Red points are drawn on the black roads. This means that the (-5, -4) pairs correspond to this black road shapes.
Advanced invese analysis¶
Each pair in 0th PD corresponds a connected component (an island), but the death pixel of the pair can only visualize one pixel in the island. Although the birth/death pixels are easy to use and their computation cost is quite cheap, the information is a little. We want to see the islands themselves. The regions are called volumes in this tutorial and we can compute volumes by using HomCloud.
BitmapPHTrees
class is available. The following python code computes the information.

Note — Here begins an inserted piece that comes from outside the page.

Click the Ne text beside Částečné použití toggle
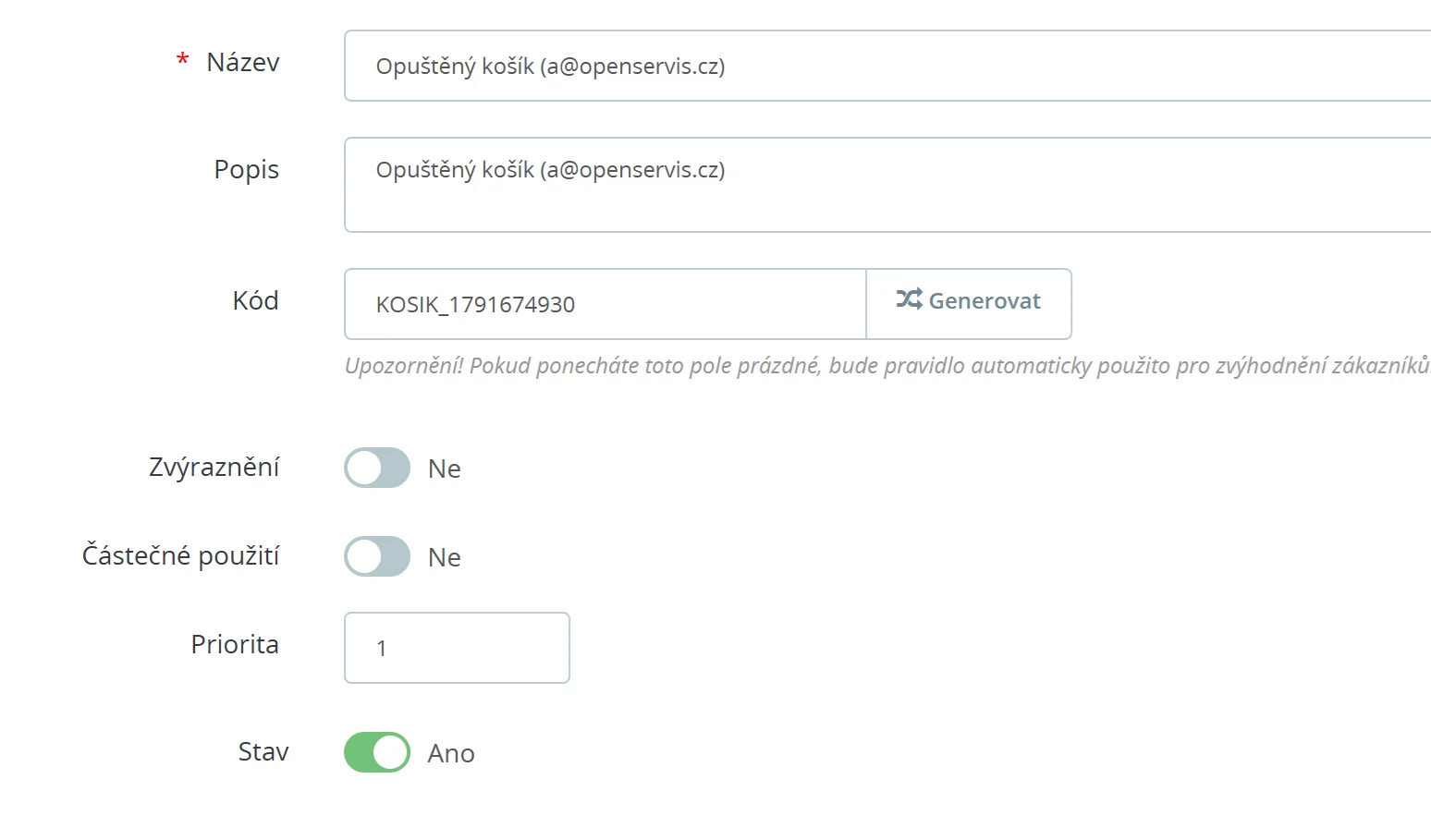The width and height of the screenshot is (1431, 840). 444,557
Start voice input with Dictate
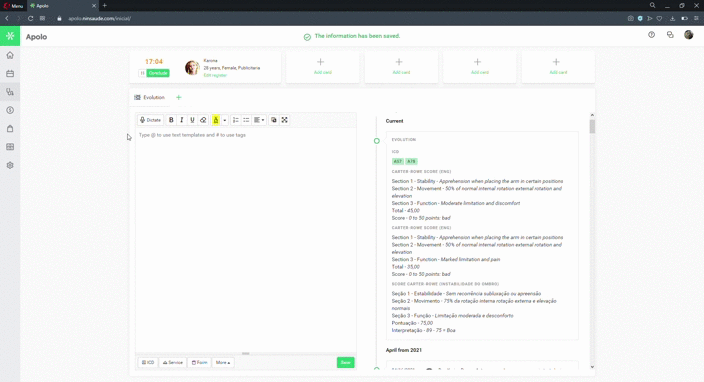This screenshot has width=704, height=382. [150, 120]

hc.BitmapPHTrees.for_bitmap_levelset(hc.distance_transform(binary_image, signed=True), save_to="binary-image-tree.pdgm")
PDList(path=binary-image-tree.pdgm)
The data is loaded as follows.
phtrees = hc.PDList("binary-image-tree.pdgm").bitmap_phtrees(0)
In this object (this is an instance of BitmapPHTrees
class),
the infomation is represented by trees and all birth-death pairs are represented by tree nodes.
By pair_nodes_in_rectangle
method we get all nodes corresponding to (-5, -4).
nodes = phtrees.pair_nodes_in_rectangle(-5, -5, -4, -4)
The nodes are visualized by draw_volumes_on_2d_image
.
The meaning of the arguments are explained as follows:
- nodes - Nodes in
BitmapPHTrees
- binary-image.png" - The background image\
- color=(255, 0, 0) - The color for drawing the volumes. (R, G, B) format.
- alpha=0.5 - Alpha value for drawing the volumes.
- birth_position=(255,0,0) - birth positions are drawn by the red color. If this argument is not given, the birth positions are not drawn.
hc.draw_volumes_on_2d_image(nodes, "binary-image.png", color=(255, 0, 0), alpha=0.5,
birth_position=(0, 255, 0))
The volumes are drawn in light red, and birth positions are drawn by bright red.
The tutorial ends here. Thank you for your attention.